**Exercise prompt:** Filter the entries for the word "Company". Copy each line that has it.

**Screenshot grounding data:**
== == ==
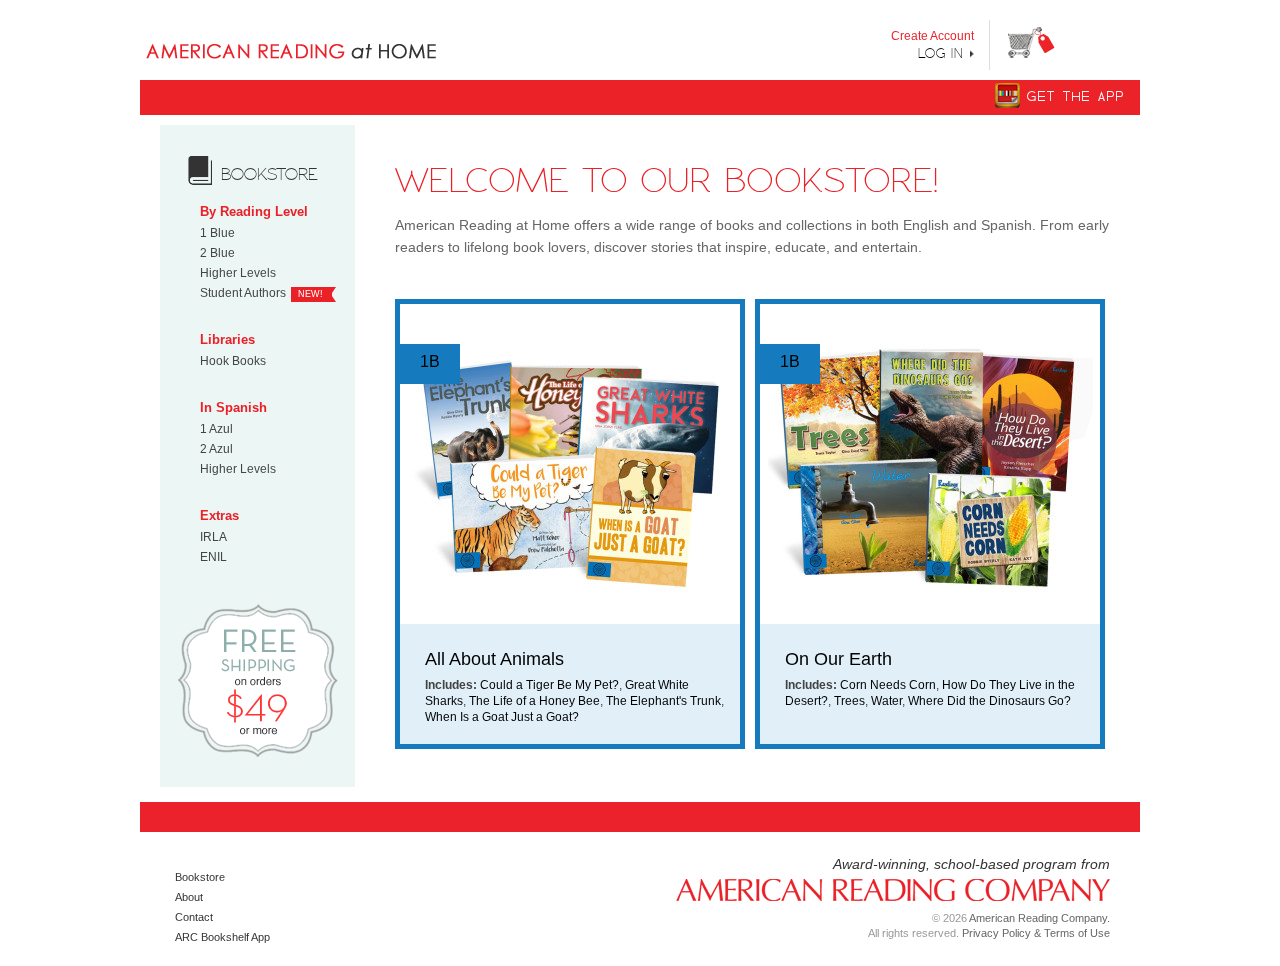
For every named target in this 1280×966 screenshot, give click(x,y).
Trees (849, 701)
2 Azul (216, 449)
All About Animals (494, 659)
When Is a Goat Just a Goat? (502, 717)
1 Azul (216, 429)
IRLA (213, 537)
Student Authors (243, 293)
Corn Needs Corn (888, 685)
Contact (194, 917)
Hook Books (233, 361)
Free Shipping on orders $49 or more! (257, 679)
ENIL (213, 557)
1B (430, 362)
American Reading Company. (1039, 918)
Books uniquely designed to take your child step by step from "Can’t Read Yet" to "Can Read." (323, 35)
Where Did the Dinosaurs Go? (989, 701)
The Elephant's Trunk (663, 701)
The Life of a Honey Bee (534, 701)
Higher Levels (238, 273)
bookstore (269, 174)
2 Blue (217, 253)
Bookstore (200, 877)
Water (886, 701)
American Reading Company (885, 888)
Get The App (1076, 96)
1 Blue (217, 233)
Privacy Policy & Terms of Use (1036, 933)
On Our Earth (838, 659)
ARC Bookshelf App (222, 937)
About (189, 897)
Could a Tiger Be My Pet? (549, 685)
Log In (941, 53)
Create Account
== == ==
**Task result:**
American Reading Company. (1039, 918)
American Reading Company (885, 888)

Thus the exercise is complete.